The militants, who did not see the others hidden there, then made their way downstairs where six employees were hiding under the stairs.

Cellulant says they introduced themselves as al-Shabab militants before shooting five of them dead.

“One of our colleagues was miraculously unharmed. Jeremiah, Mike, John , Kelvin and Denis had shielded her into the back corner behind them, effectively removing her from sight,” the firm said.

Who were the Cellulant six?

Jeremiah Mbaria

Image copyright Cellulant

Cellant described him as a leader, a brother and a mentor to many.

“He guided his team with humility and corrected with humour. He loved God and everyone he came across, and always challenged his team to grow.”

He had just taken up a leadership role after his manager left the company late last year.

“He took on the responsibilities of leadership very gracefully and lead by example, working late to help his team meet their deadlines,” Cellulant said.

Kelvin Gitonga

Image copyright Cellulant

Passionate about his job, Mr Gitonga believed “technology would change the world”, the firm said.

It described him as “an intelligent and versatile engineer” with a thirst for knowledge and learning.

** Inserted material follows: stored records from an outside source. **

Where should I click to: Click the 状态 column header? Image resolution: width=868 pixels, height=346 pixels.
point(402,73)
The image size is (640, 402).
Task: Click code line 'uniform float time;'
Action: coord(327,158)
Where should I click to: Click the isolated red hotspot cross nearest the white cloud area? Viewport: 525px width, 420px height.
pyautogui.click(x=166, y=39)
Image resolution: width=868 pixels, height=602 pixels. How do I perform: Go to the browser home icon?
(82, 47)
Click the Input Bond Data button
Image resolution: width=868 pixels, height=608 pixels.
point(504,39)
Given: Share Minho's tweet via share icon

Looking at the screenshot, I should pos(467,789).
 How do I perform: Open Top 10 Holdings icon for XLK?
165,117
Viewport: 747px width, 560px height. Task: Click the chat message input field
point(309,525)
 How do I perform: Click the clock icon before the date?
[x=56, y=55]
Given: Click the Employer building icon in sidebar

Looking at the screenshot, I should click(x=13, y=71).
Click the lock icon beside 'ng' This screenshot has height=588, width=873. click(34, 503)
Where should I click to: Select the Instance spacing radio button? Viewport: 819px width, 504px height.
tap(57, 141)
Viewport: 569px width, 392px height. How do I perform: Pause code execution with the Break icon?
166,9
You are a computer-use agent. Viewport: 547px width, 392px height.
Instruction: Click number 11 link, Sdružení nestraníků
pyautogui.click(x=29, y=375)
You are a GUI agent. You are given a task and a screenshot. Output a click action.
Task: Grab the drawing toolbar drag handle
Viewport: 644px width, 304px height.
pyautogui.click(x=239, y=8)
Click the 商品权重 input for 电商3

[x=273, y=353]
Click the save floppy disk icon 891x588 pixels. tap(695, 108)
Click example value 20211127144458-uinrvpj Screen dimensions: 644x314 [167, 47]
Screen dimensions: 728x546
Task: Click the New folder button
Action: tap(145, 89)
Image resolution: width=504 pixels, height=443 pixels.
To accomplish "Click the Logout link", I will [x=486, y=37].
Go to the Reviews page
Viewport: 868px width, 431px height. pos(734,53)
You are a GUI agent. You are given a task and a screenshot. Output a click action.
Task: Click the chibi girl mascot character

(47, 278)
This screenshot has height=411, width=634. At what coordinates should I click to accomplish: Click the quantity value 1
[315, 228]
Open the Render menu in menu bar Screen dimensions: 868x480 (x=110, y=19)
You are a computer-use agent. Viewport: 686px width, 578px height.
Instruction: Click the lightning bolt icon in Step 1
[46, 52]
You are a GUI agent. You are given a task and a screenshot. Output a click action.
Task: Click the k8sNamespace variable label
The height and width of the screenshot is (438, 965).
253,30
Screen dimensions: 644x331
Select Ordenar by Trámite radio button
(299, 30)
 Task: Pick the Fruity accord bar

He single-handedly overhauled the product’s user interface making it easier and more friendly to use, the company said.

Ashford Kuria

Image copyright Cellulant

Fondly remembered by those at Cellutant as “the ultimate geek”, Mr Kuria had worked on all the company’s major products, and was part of the team that built the technology that supports Cellutant services.

He was also described as the company’s “unofficial documentarian”.

“If you wanted a photo from any event in the past 10 years – Ash would have had it,” Cellutant’s tribute said.

“His knowledge of everything about everything was hilarious,” it added.

“[Ashford] will be remembered best for his big smile, warm personality, his kindness [and] love to everyone – and most importantly his tenacity.”

Wilfred Kareithi

Image copyright Cellulant

“Energetic” and “happy” was how Cellulant described Mr Kareithi, who started as an intern at the company but proved himself to be one of the best engineers.

He “never shied away” from taking on the most challenging of tasks, the firm said.

“He helped unconditionally, and always sought to mentor new staff members and share knowledge.”

He had been managing projects in Malawi, Mozambique, Rwanda and Nigeria.

John Ndiritu

Image copyright Cellulant

“Just because it is not my job, doesn’t mean I can’t do it,” Mr Ndiritu was known to tell colleagues at Cellulant in need of help.

As a quality assurance tester “he was always willing to go the extra mile to help when called upon”, the company said in a statement on Twitter.

“Jovial, calm and best-known for his humour”, is how they summed up his personality.

He was part of the team members that worked on a mobile banking app for Ecobank, one of the leading banks in Africa.

The team “delivered the app in 86 days, four platforms, four languages in 33 countries in Africa”, Cellulant said.

Denis Mwaniki

Image copyright Cellulant

The information security expert was described by his employer as a “curious explorer, strategic thinker, a gentleman and exemplary leader”.

He was also one of the best IT security experts in Africa, the company said.

Cellulant secured coveted information security certification thanks to Mr Mwankiki’s “intellect”, the firm said, adding that he would be remembered as “a calm and humble spirit”.

His work enabled the company to get certified to operate in almost any market in the world.